Authentication System: Deep Dive

The authentication system in sfp server supports both interactive user sessions and non-interactive application access. These flows are intentionally handled differently so that CI/CD systems and integrations use explicit, auditable credentials with predictable lifecycles.

Authentication Flows

The system implements two distinct authentication paths. Interactive users authenticate through OAuth flows that result in JWT tokens with standard expiration and refresh semantics. Non-interactive clients (CI/CD pipelines, automated integrations) use application tokens that are explicitly provisioned and have strict validation rules.

Interactive User Authentication

When a user authenticates through the UI or CLI, the system performs a chain of validations before granting access. The JWT signature is verified using the configured secret, and the token expiration is checked with a buffer to prevent edge-case failures near the expiration boundary. The issuer and audience claims are validated to ensure the token was issued for this specific instance.

After token validation succeeds, the system retrieves the user's account record and associated memberships. The role assignments are fetched and compared against the requirements of the requested operation. The role hierarchy (member, owner) determines which operations are permitted, with owner-level access required for administrative functions and production environment operations.

Application Token Handling

The system takes a deliberately strict approach to application tokens. Unlike interactive user tokens, application tokens do not support automatic renewal. When an application token expires, subsequent requests are rejected with a clear error indicating the token status. This design requires explicit token rotation, which creates a clear audit trail and prevents long-lived credentials from accumulating in CI/CD configurations.

Application tokens are bound to a specific instance and tenant at creation time. Each token has defined permission boundaries that cannot exceed those of the creating user. The token can be revoked at any time through the management API, immediately invalidating all subsequent requests that present that token.

FLXBL-Managed vs Self-Hosted Authentication

The platform supports two authentication deployment modes that share a common authorization model but differ in how identity is established.

In FLXBL-managed deployments, a global OAuth callback service handles authentication with social providers (GitHub, GitLab, and others). Users authenticate through FLXBL's registered OAuth applications, and the resulting identity is passed to their dedicated instance. This simplifies setup since organizations do not need to register their own OAuth applications with each provider.

In self-hosted deployments, organizations configure their own OAuth applications and handle callbacks directly within their instance. This provides complete control over the authentication process and eliminates dependencies on FLXBL's global services, but requires additional setup and maintenance of OAuth application registrations.

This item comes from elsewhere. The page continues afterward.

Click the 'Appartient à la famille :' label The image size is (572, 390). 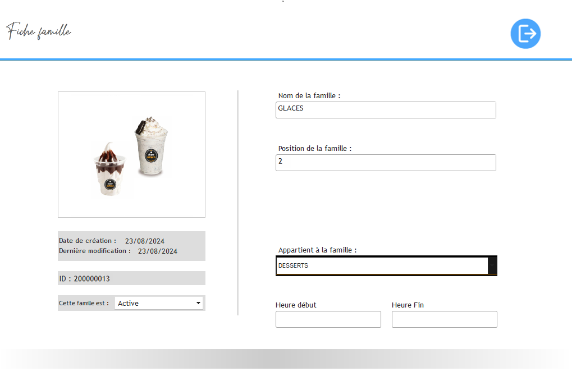point(317,250)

Once a request reaches the instance boundary, both modes converge on the same validation path. The auth guard verifies the token, retrieves membership information, and enforces role-based access control using identical logic regardless of how the identity was originally established.

Implementation Patterns

The authentication system follows several patterns that inform its behavior and error handling.

Token validation occurs before any request processing begins. The AuthGuard intercepts requests at the earliest possible point, ensuring that invalid requests are rejected immediately without consuming resources on downstream processing.

Database operations for membership lookups implement retry logic with exponential backoff. Transient failures (network issues, database connection resets) are automatically retried with randomized delays to prevent thundering herd problems. Non-retryable errors (invalid tokens, missing users) fail immediately with appropriate error responses.

Error responses are designed to avoid information leakage. Unauthenticated requests receive generic error messages that do not reveal whether a user exists or why authentication failed. Authenticated users receive more specific error messages that aid debugging while still protecting sensitive system information.